The Hooters went on hiatus in the mid-‘90s and, “in 1998, Hyman again collaborated with Chertoff to create the concept album Largo” (Wikipedia.org), featuring a number of special guests. Chertoff produced while Hyman contributed songwriting, vocals, and keyboards. Bazilian also made contributions to the album as a session musician.
“Largo’s concept is a heady one: A song cycle” (Sprague) “based on the largo movement of Antonín Dvorák’s Symphony No. 9, in E Minor From the New World” (Wikipedia.org), “which was itself inspired by the Czech composer’s love for indigenous American music of the early 20th century” (Sprague).
The result is a collection “of contemporary frontier ballads, Appalachian reels and work songs…[that] point to The Band’s early work” (EW).
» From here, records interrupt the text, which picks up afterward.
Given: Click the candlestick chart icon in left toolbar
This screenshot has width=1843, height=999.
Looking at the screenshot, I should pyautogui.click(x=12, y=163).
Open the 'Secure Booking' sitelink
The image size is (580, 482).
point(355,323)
Examples of the set’s diverse spectrum “ranges from the swamp-rock shuffle of Disorient Express to the poignantly soaring power balladry of An Uncommon Love, with a real highlight coming via Medallion (which transposes Springsteen-styled workingman’s rock to the life of a Pakistani immigrant cabbie)” (Sprague).
“Thanks to the songwriting savvy of mastermind Rob Hyman…and the efforts of such special guests as Joan Osborne, Cyndi Lauper, and Taj Mahal, the concept never weighs down the music” (Sprague). This is “a highly imaginative, and frequently moving, album” (EW).